Beyond Punishment, It’s About Impact
While the text uses strong language (like "severe sin"), the core insight isn't about cosmic punishment. It’s about the devastating, real-world ripple effect: our Sages said lashon horah "kills three: the one who speaks it, the one who listens to it, and the one about whom it is spoken."
The Subtle "Dust"
Even seemingly innocent comments, like "Don't talk about so-and-so; I don't want to say what happened," or praising someone to their enemies, are considered "the dust of lashon horah." They create an atmosphere of suspicion and negativity.
Text Snapshot
"A person who collects gossip about a colleague violates a prohibition... Even if the statements are true, they bring about the destruction of the world."

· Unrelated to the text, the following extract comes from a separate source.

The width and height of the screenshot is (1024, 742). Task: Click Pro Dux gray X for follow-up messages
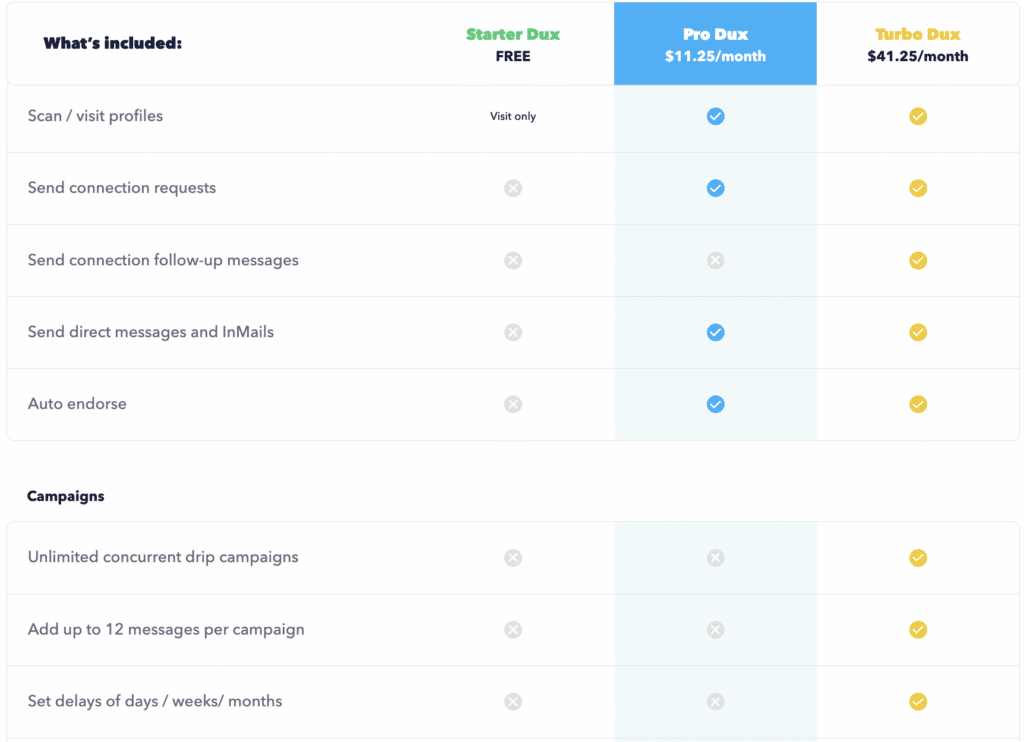point(715,261)

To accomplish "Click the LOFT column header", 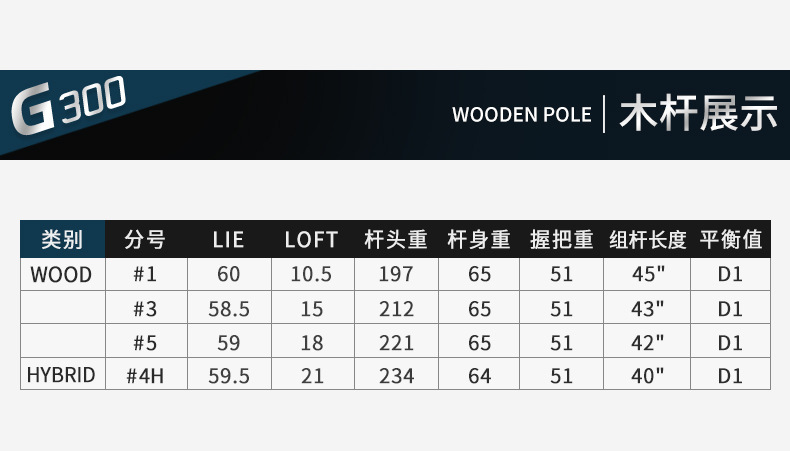I will pos(312,240).
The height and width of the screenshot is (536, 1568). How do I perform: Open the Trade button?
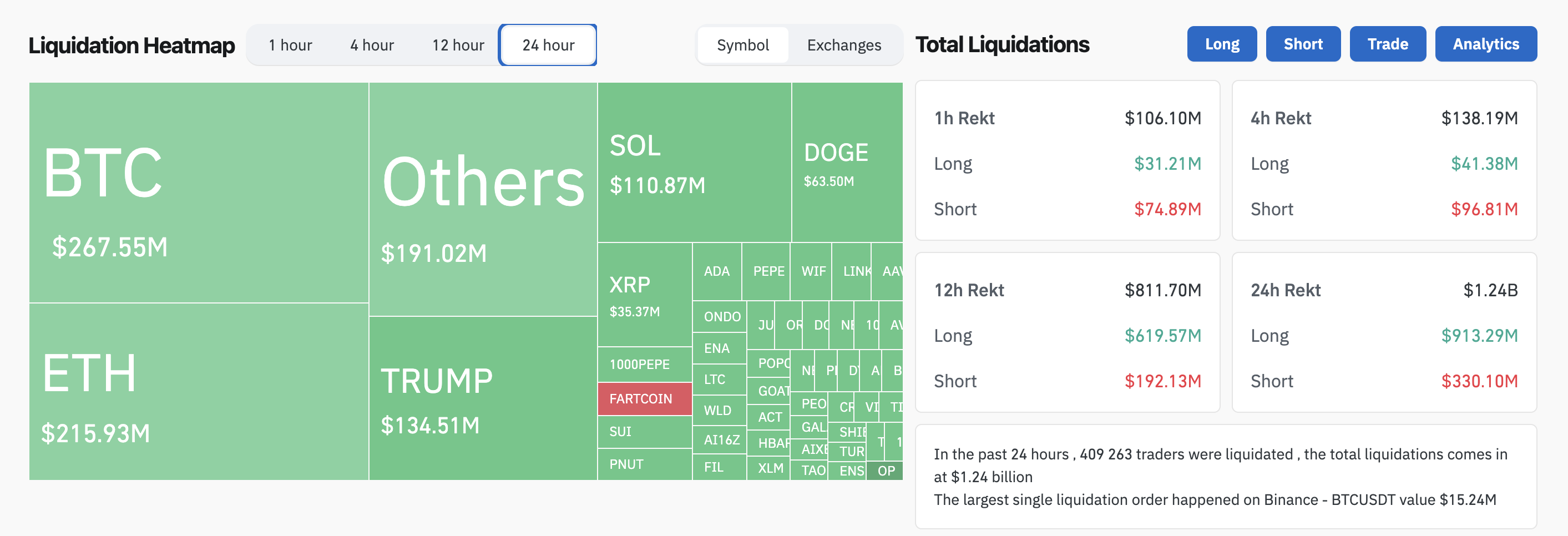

"There is a much more serious sin than [gossip], which is also included in this prohibition: lashon horah, i.e., relating deprecating facts about a colleague, even if they are true."
"Our Sages also said: 'Lashon horah kills three [people], the one who speaks it, the one who listens to it, and the one about whom it is spoken.'"
New Angle
Insight 1: Professional Integrity Beyond Facts
In our adult lives, we're often judged by the facts we present. But this text challenges us to consider the intent and impact of sharing even true information about colleagues or clients. This matters because a reputation for thoughtful, constructive communication isn't just "nice to have"; it's the bedrock of trust and effective collaboration in any professional setting.
Insight 2: The Subtle Architects of Our Social Climate
Our casual comments and implied criticisms (the "dust") are not neutral. They are tiny brushstrokes that collectively paint the emotional landscape of our families, friendships, and communities. This matters because a supportive, respectful social climate isn't accidental; it's meticulously built, word by intentional word.
Low-Lift Ritual
This week, before you share something about another person, pause for five seconds. Ask yourself: "Is this necessary? Is it helpful? Is it kind?" If it's not all three, consider if it's truly worth sharing, or if a different approach might better serve the moment.
Chevruta Mini
- Think of a time you heard something about someone that, while true, felt… off. How did it subtly shift your perception of the person speaking, or the person being spoken about?
- Where in your daily life (work, family, social media) do you notice "dust of lashon horah" creeping in?
Takeaway
Your words are not just information; they are powerful tools that actively shape your relationships and your world. Choose wisely, and build beautifully.